生成一个20000000条数据的wetherdata4.txt文件,追加到weather表中,形成20600000条数据下的查询性能情况分析:
第一条hql语句:
select cy.number,wh.*,pm.pmlevel
from cityinfo cy join weather wh on (cy.name=wh.city)
join pminfo pm on (pm.pmvalue=wh.pmvalue)
where wh.city='hangzhou' and wh.weath='fine' and wh.minTemperat in
( -18,25,43) order by maxTemperat DESC limit 20;
三表联合,有判断条件,有in,有排序
执行过程:
hive> select cy.number,wh.*,pm.pmlevel
> from cityinfo cy join weather wh on (cy.name=wh.city)
> join pminfo pm on (pm.pmvalue=wh.pmvalue)

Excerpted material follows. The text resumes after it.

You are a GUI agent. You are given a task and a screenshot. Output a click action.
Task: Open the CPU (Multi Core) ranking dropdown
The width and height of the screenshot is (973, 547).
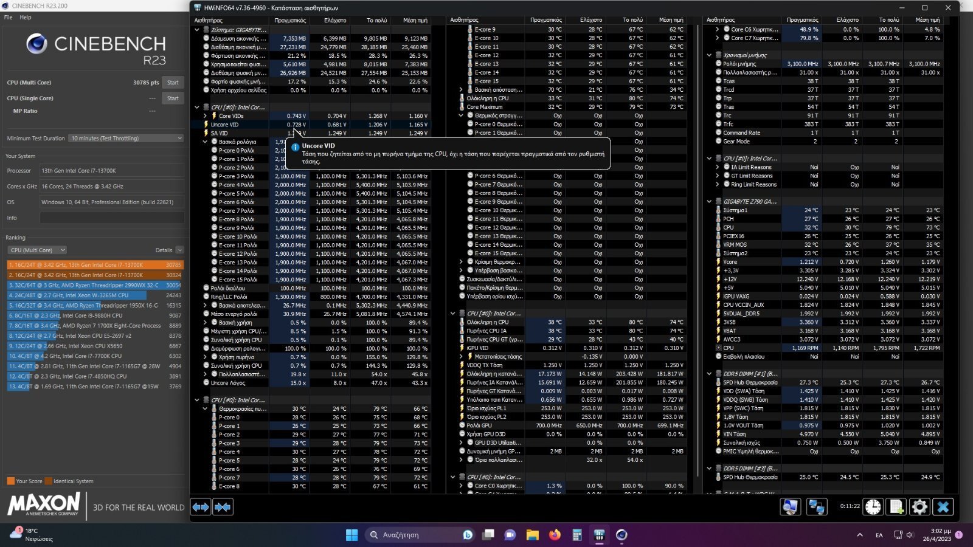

> where wh.city='hangzhou' and wh.weath='fine' and wh.minTemperat in
> ( -18,25,43) order by maxTemperat DESC limit 20;
Total MapReduce jobs = 3
Launching Job 1 out of 3
Number of reduce tasks not specified. Estimated from input data size: 2
In order to change the average load for a reducer (in bytes):
set hive.exec.reducers.bytes.per.reducer=<number>
In order to limit the maximum number of reducers:
set hive.exec.reducers.max=<number>
In order to set a constant number of reducers:
set mapred.reduce.tasks=<number>
Starting Job = job_1400798880449_0059, Tracking URL = http://Master.Hadoop:8088/proxy/application_1400798880449_0059/
Kill Command = /usr/hadoop/bin/hadoop job -kill job_1400798880449_0059
Hado